**TASK INPUT**
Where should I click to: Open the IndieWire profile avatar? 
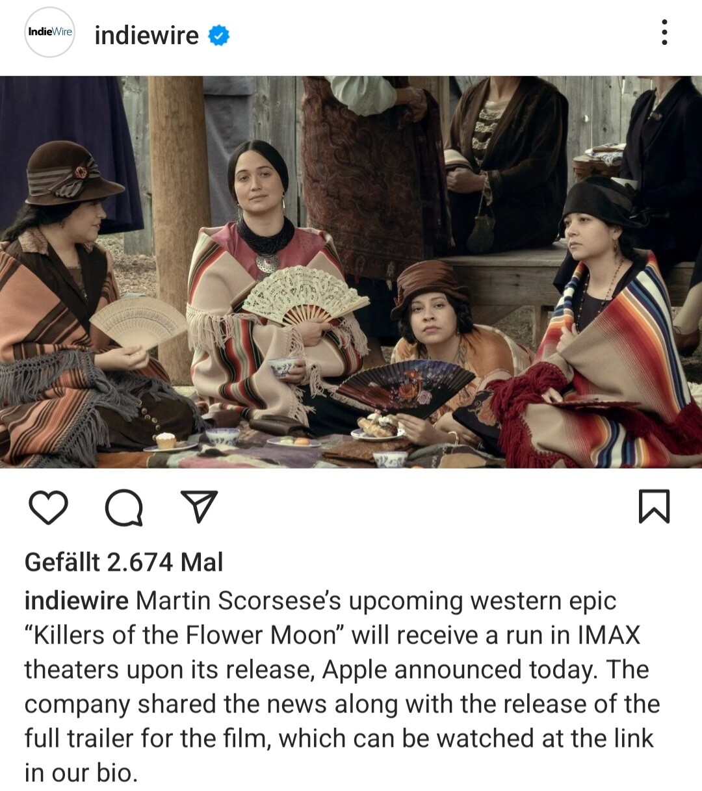[50, 32]
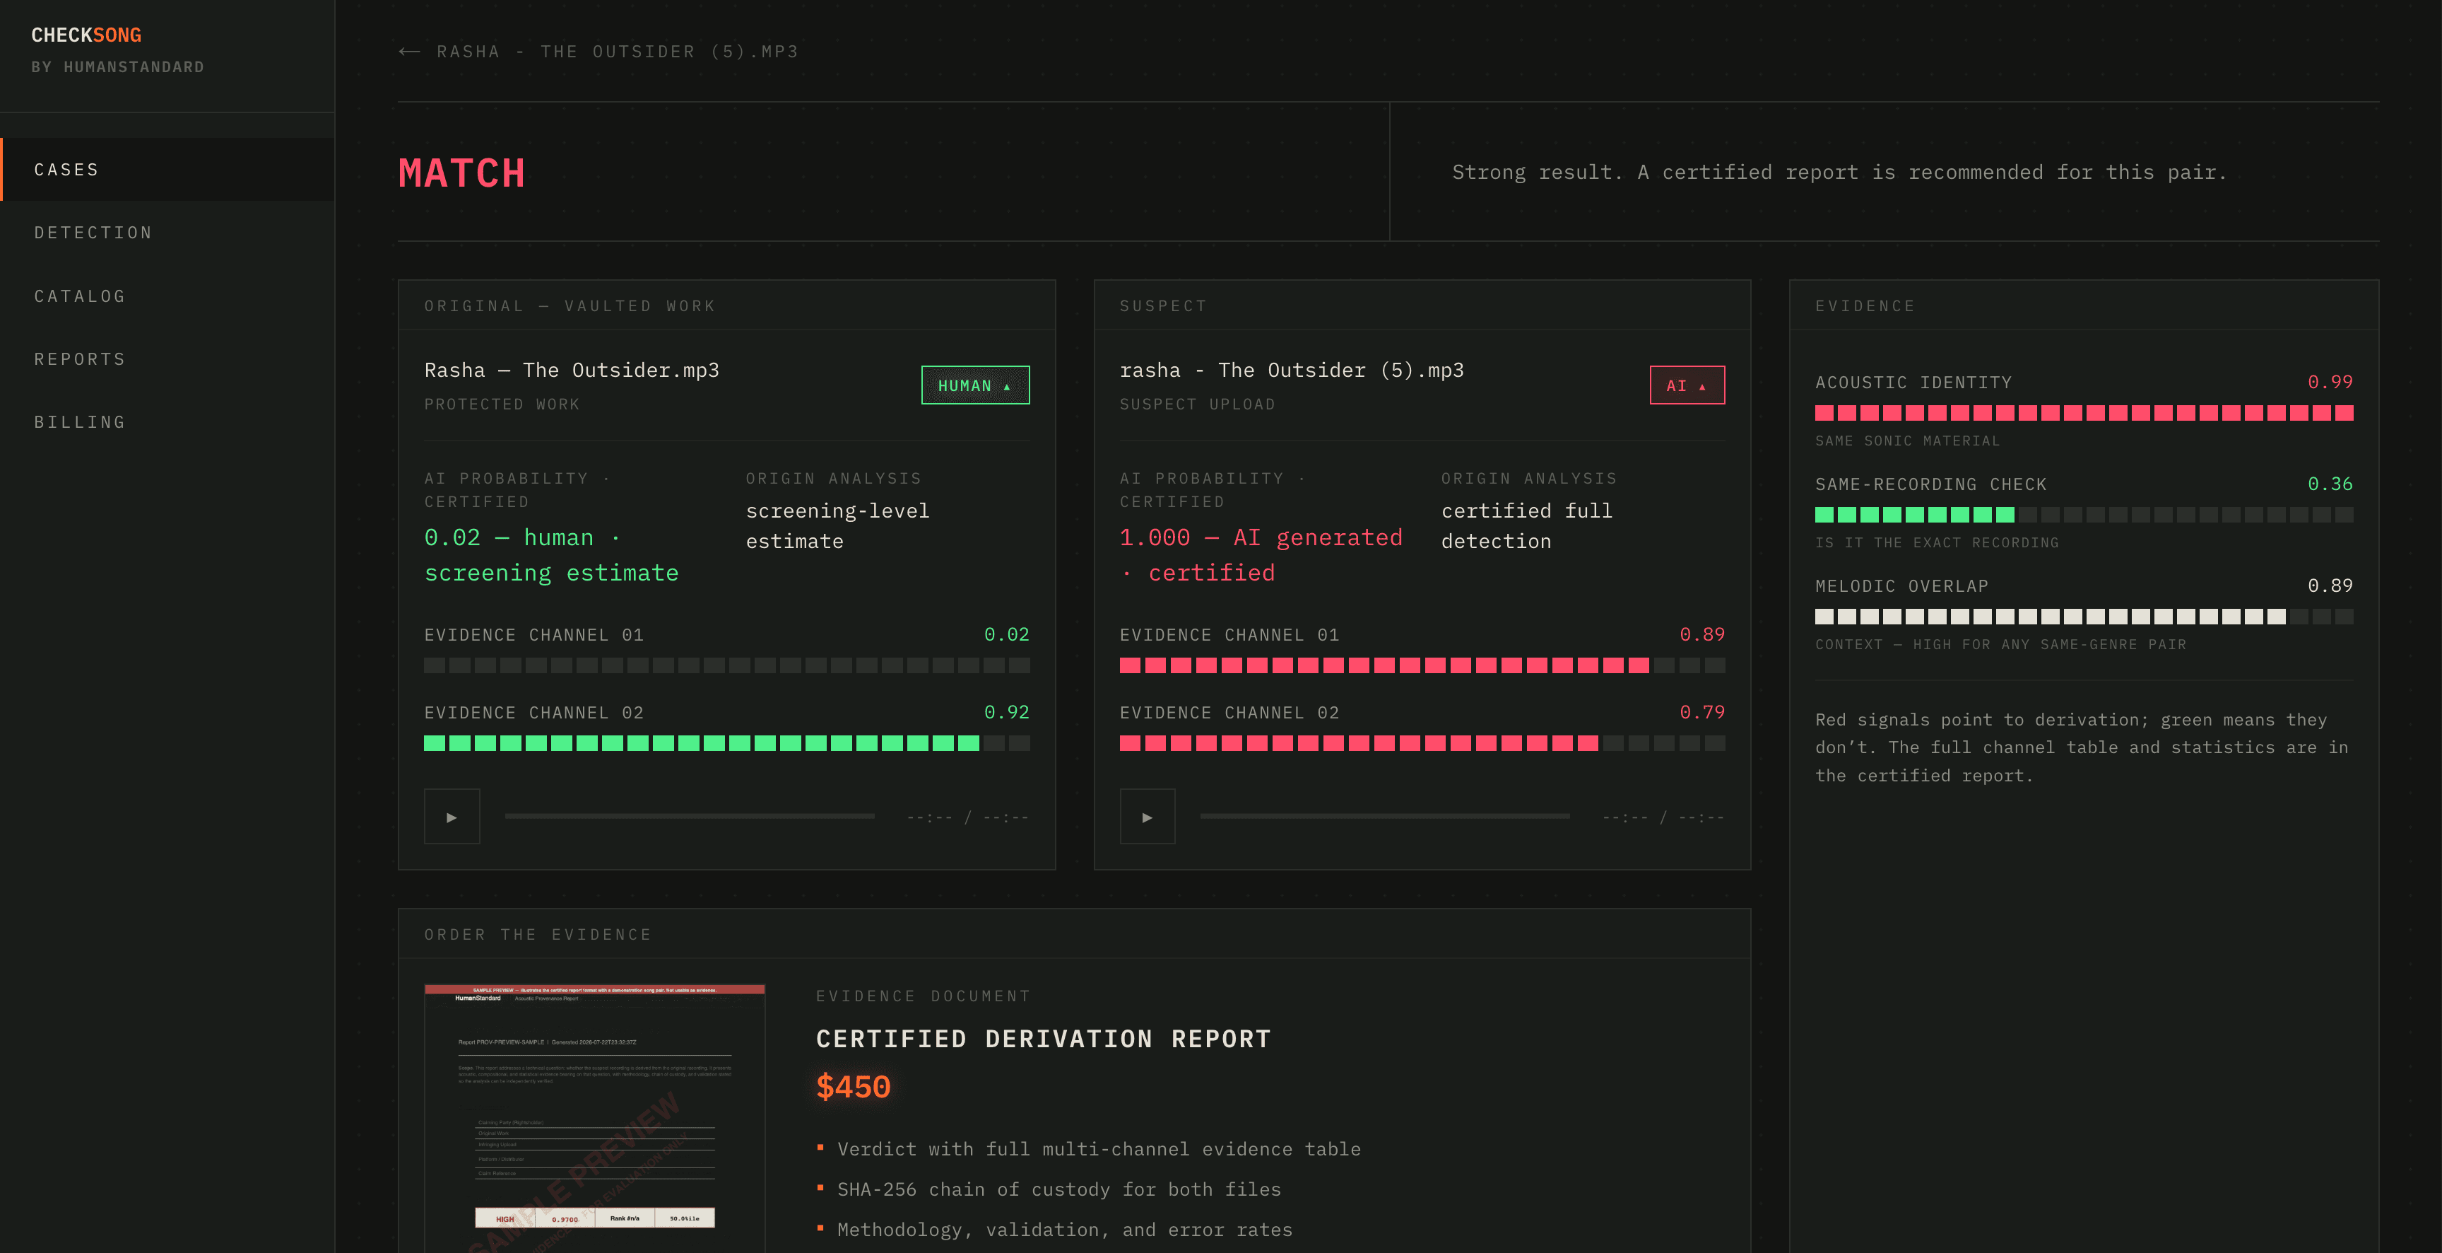
Task: Click the CheckSong logo
Action: (x=86, y=35)
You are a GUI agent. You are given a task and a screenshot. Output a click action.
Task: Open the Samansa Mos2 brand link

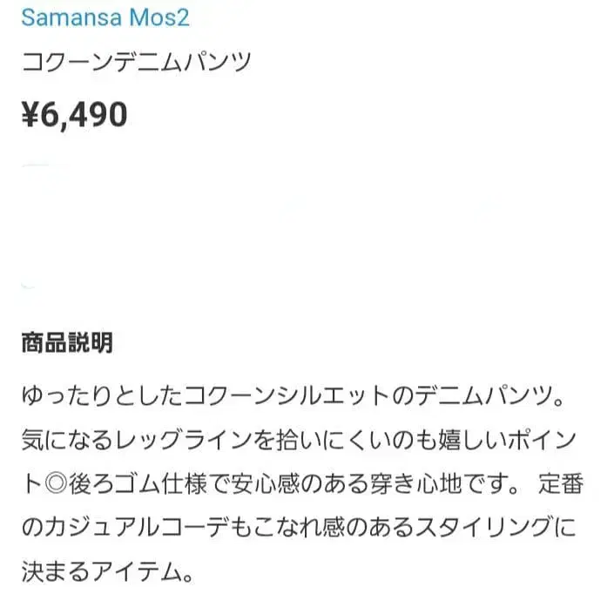[105, 17]
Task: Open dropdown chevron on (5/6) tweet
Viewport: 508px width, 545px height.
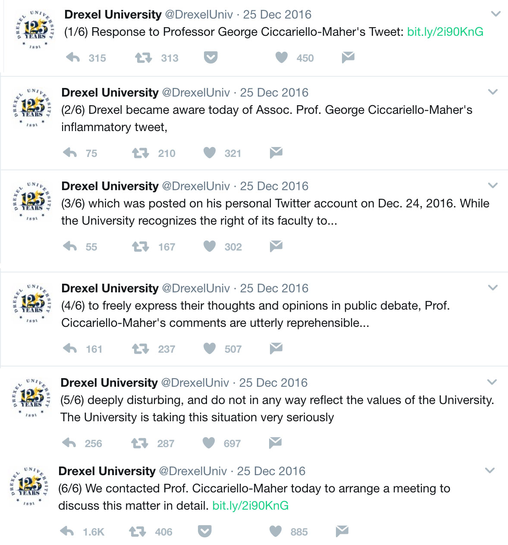Action: 492,382
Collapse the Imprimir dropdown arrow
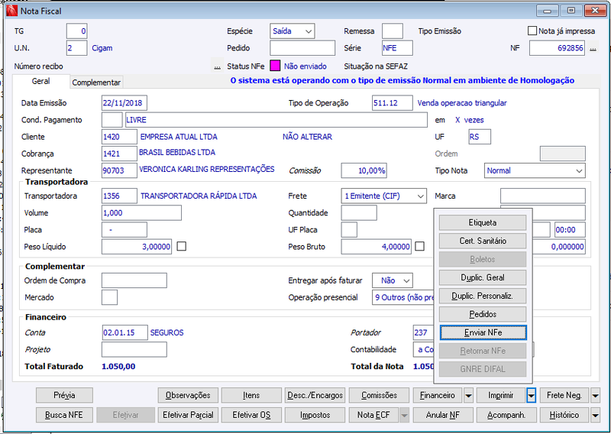Viewport: 611px width, 434px height. (531, 395)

**YOUR GOAL**
Output every line of the records exactly, excluding all pictures.

**ANSWER BELOW**
Where should I click to: Open the IndieWire profile avatar? 
[50, 32]
Task: Click the CheckSong logo
Action: (x=86, y=35)
You are a GUI agent. You are given a task and a screenshot. Output a click action.
Task: Open the Samansa Mos2 brand link

[105, 17]
Task: Open dropdown chevron on (5/6) tweet
Viewport: 508px width, 545px height.
Action: 492,382
Collapse the Imprimir dropdown arrow
Viewport: 611px width, 434px height. (531, 395)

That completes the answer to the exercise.